Directive —
Write out the data below verbatim, line for line, leaving out the pictures.

Records for this exercise —
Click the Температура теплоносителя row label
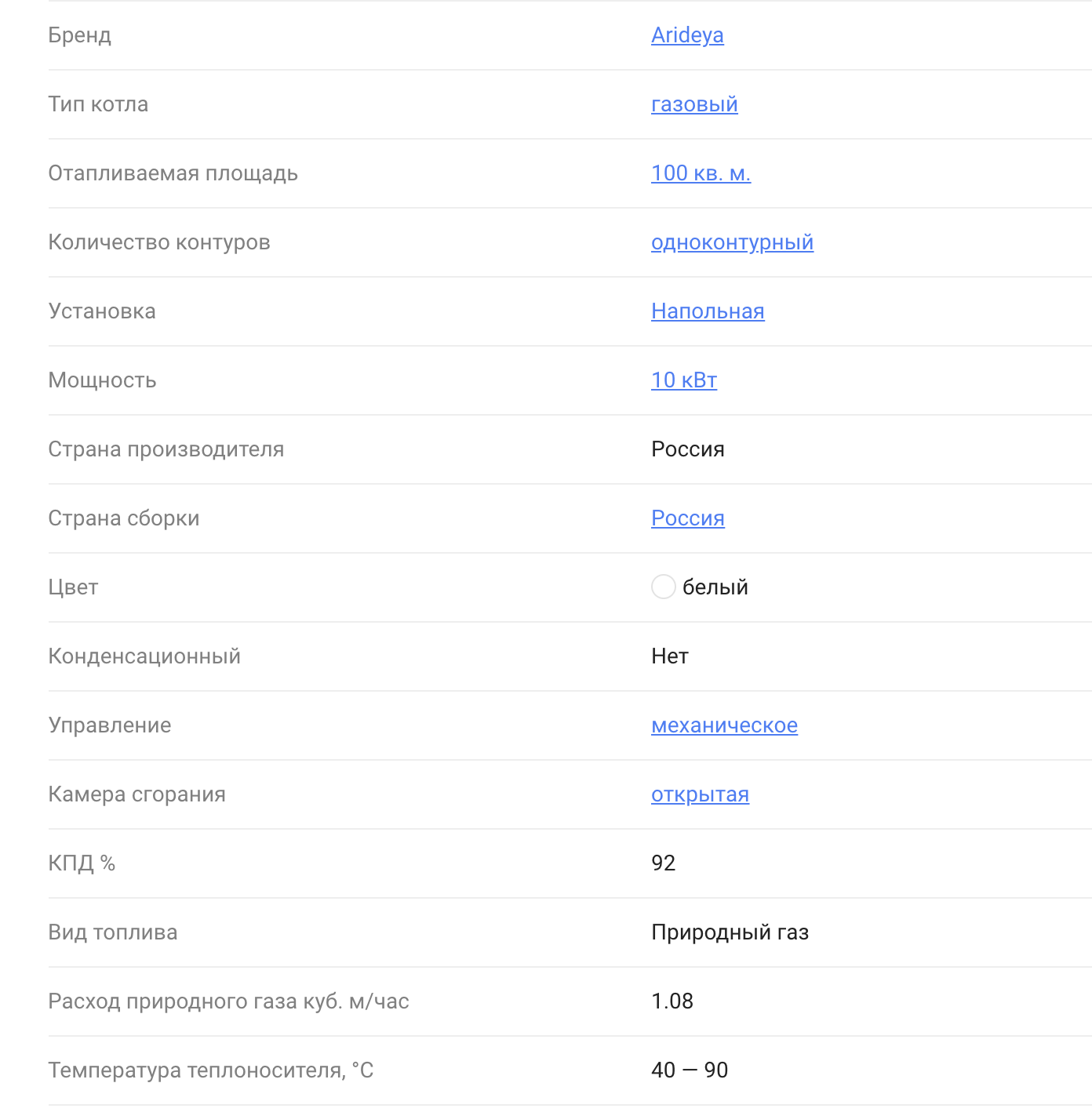 point(210,1070)
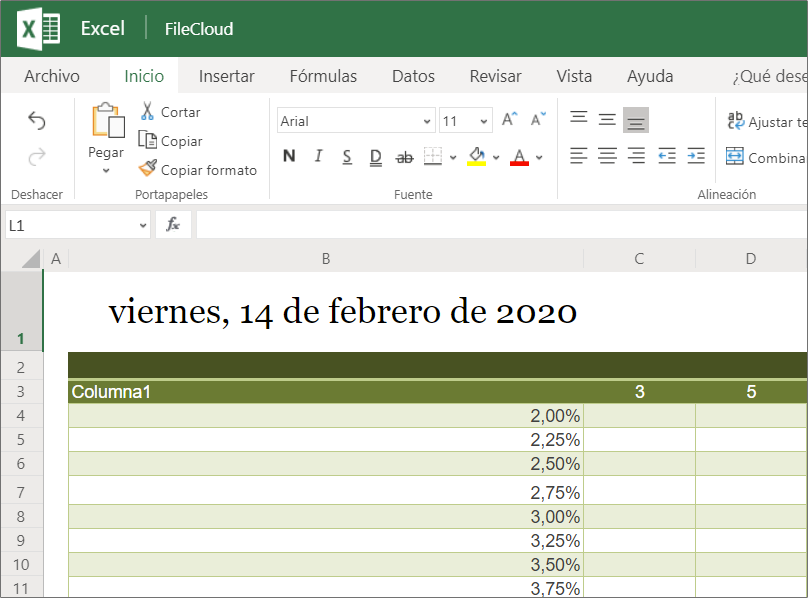
Task: Toggle italic formatting button
Action: 319,157
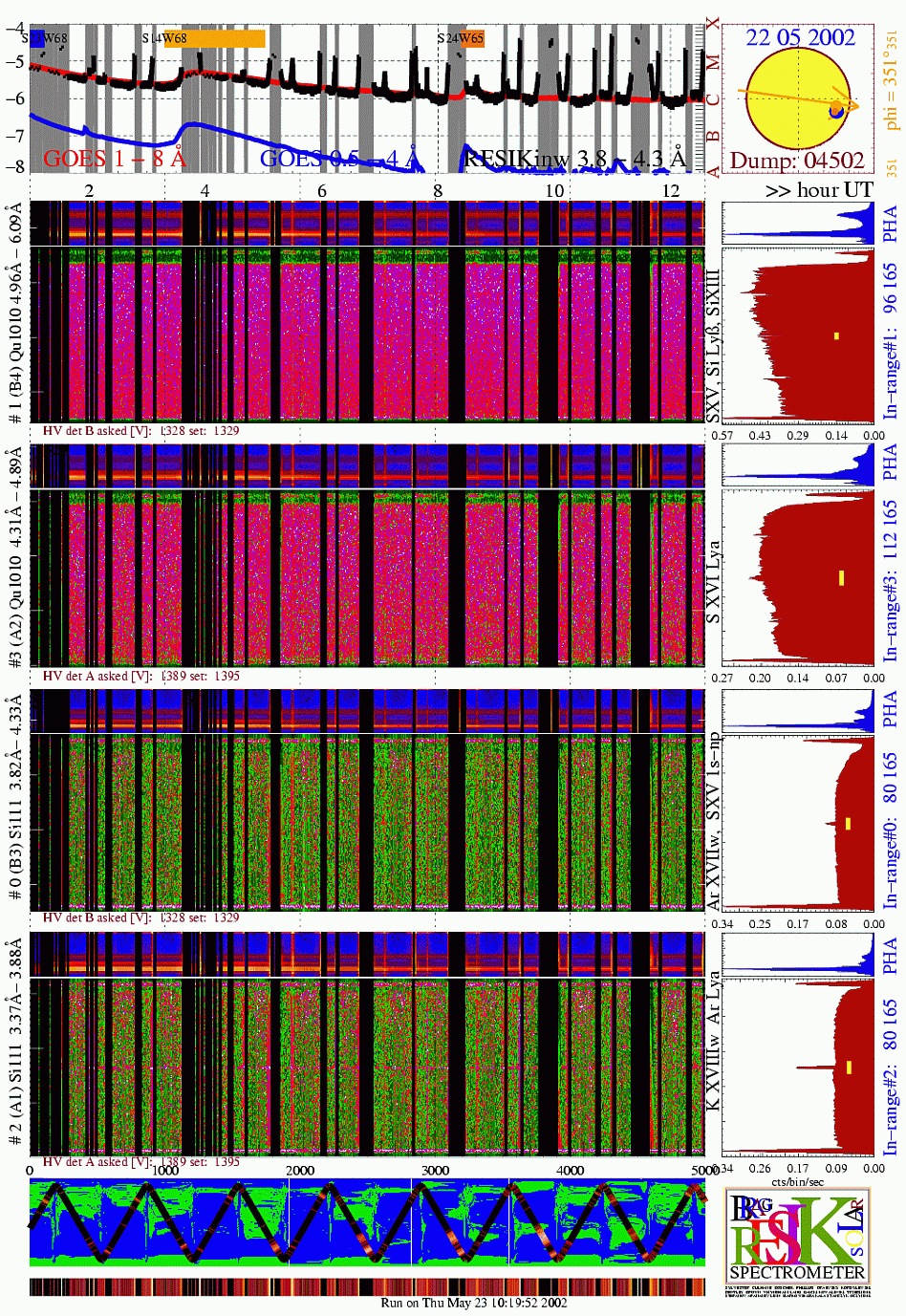Click the RESIKinw 3.8 – 4.3 Å legend
This screenshot has height=1316, width=906.
tap(574, 158)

The solution —
Click the Температура теплоносителя row label
 point(210,1070)
Task: Toggle italic formatting button
Action: 319,157
Click the RESIKinw 3.8 – 4.3 Å legend
This screenshot has height=1316, width=906.
tap(574, 158)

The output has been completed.